CleanSteve

By CleanSteve

Paul at work

After some final discussions with Paul I copied all of the selected images I've been filming around town of the buildings that Stroud Preservation Trust has restored over the last three decades. Then I drove over to meet him.

Paul has been commissioned by the Trust to design our 30th Anniversary exhibition which will be shown in the Stroud Subscription Rooms for a week at the end of November. The story will start with the protest movement against the destruction of local buildings that got in the way of a policy to 'modernise' Stroud that began in the 1960s and 70s. It was kick-started by a series of rooftop sit-ins involving local people who'd decided to stop the loss of the heritage which was envisaged. They were partly successful, and the protestors found that by forming a Trust they could have more power to affect such issues, and ever since the Trust has been involved in strategic fights and building projects. This year this culminated in our being able to lease out the Brunel Goods Shed to a local arts organisation, Stroud Valley Arts, which has brought life and activity back into the building, opening it up to be used by the community.
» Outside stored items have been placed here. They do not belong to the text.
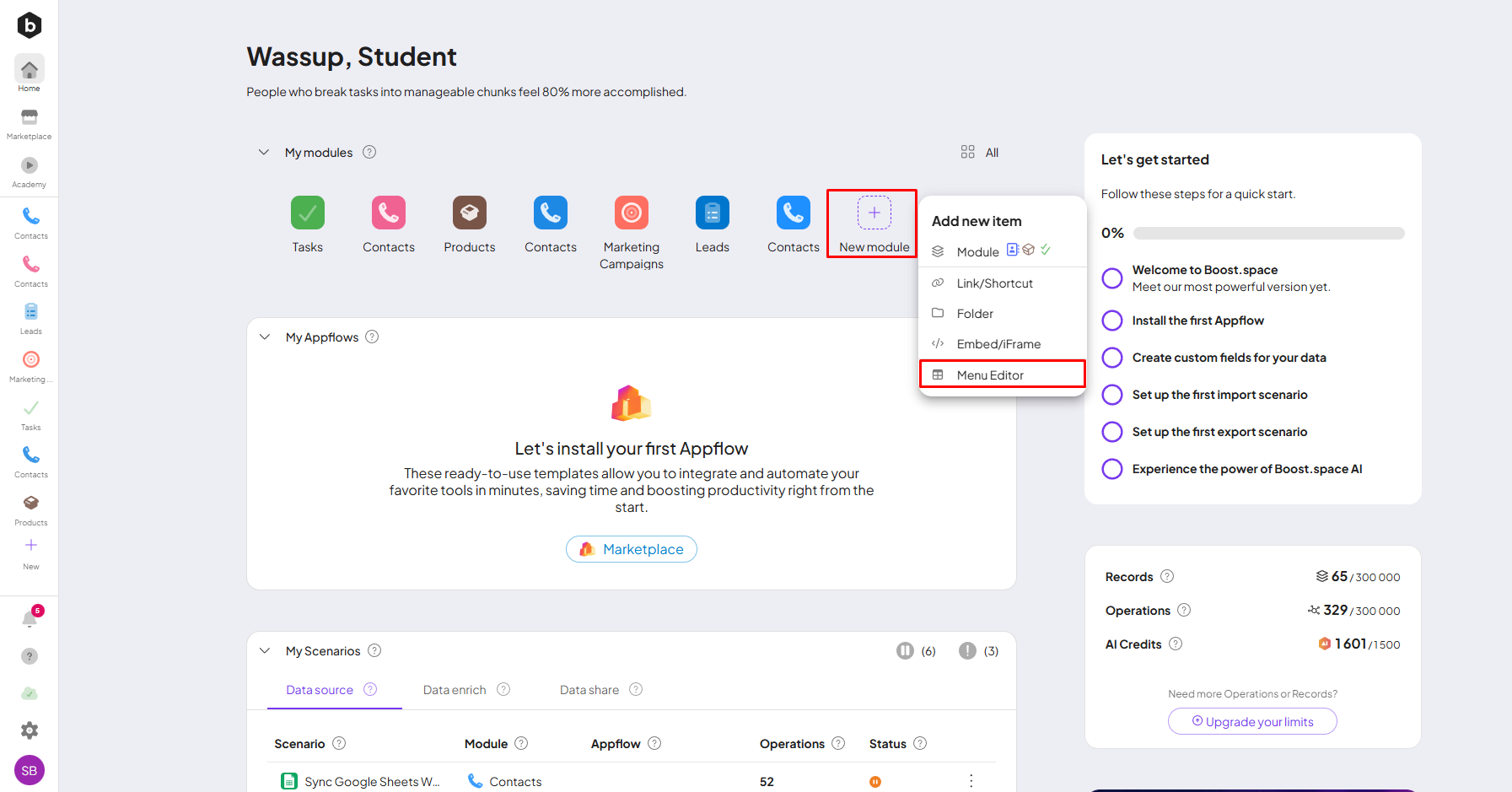Collapse the My modules section
The height and width of the screenshot is (792, 1512).
click(x=264, y=153)
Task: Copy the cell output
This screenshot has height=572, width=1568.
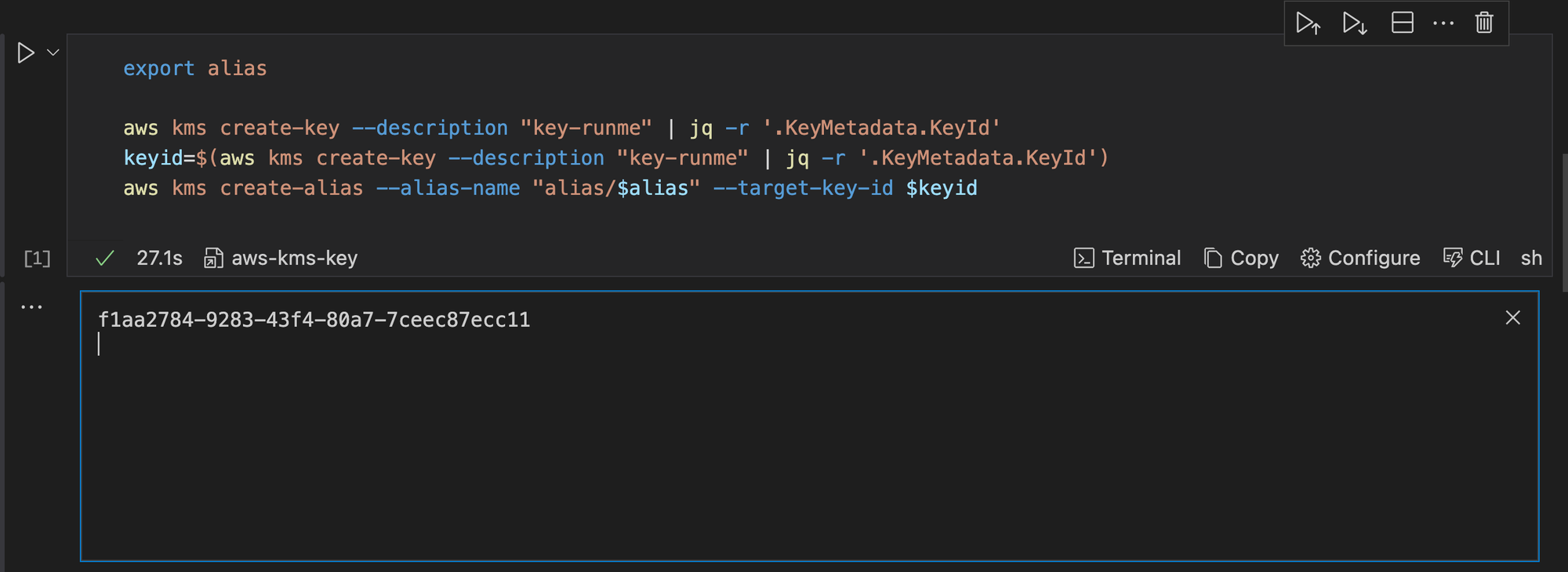Action: (x=1241, y=259)
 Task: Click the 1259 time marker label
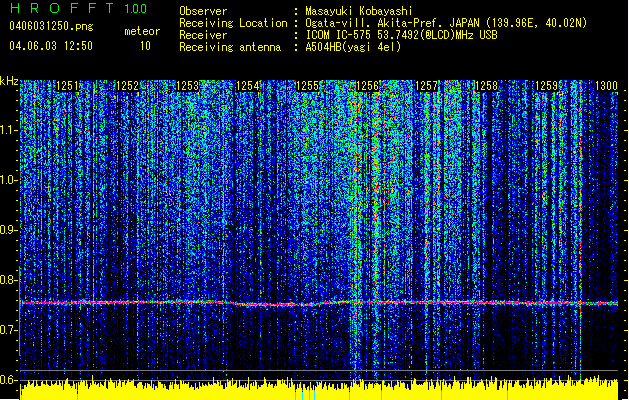click(x=546, y=85)
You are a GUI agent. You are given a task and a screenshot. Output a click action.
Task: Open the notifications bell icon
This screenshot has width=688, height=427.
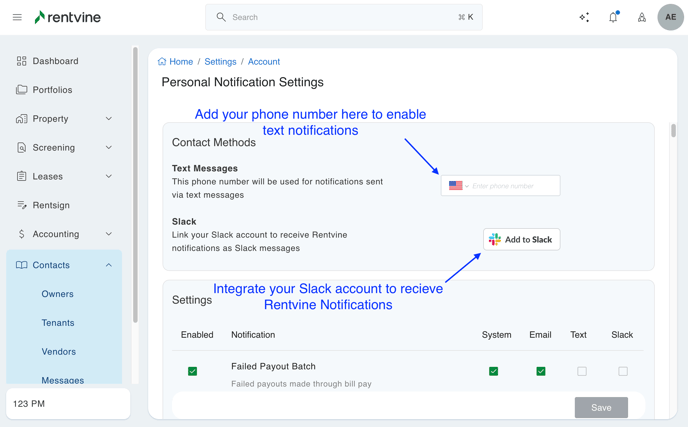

I had never met Paul before, having previously just talked on the phone and emailed each other, as we sorted out what gaps were missing in the visual record. He has designed the layout of the whole exhibition, to include 16 large framed photographs by local artists of the Goods Shed before its restoration, 3D stereoscopic images of parts of several buildings, as well as 26 large displays boards that will tell the history of the Trust and its various projects from its inception in 1982. At the same time there will be a series of projected animated displays, produced by a local artist, inside five shop fronts dotted along the High Street, all related to the Trust's work.

We had a long chat about our separate backgrounds, which of course led to us knowing various people in common, from the late 1960s onwards, when Paul was contributing his art and designs skills to the underground magazines of the time, such as 'IT' and 'Friends' magazines and also early editions of 'Time Out'. He then showed me drafts of the 26 designs, which he is currently assembling and in which my photos will become components. I was very impressed with it all but particularly by his graphic designs, which will also be assembled into a book, and available to all. I felt like ordering one immediately.

Then, as he copied all the images onto his Mac, I asked him if I could take a photograph of him. Here you can see him at work on one of my pictures from yesterday of one of the saved shops on the High Street. Thanks Paul, for all your work for us, (which he assures me he is loving doing) and for providing my blip for today.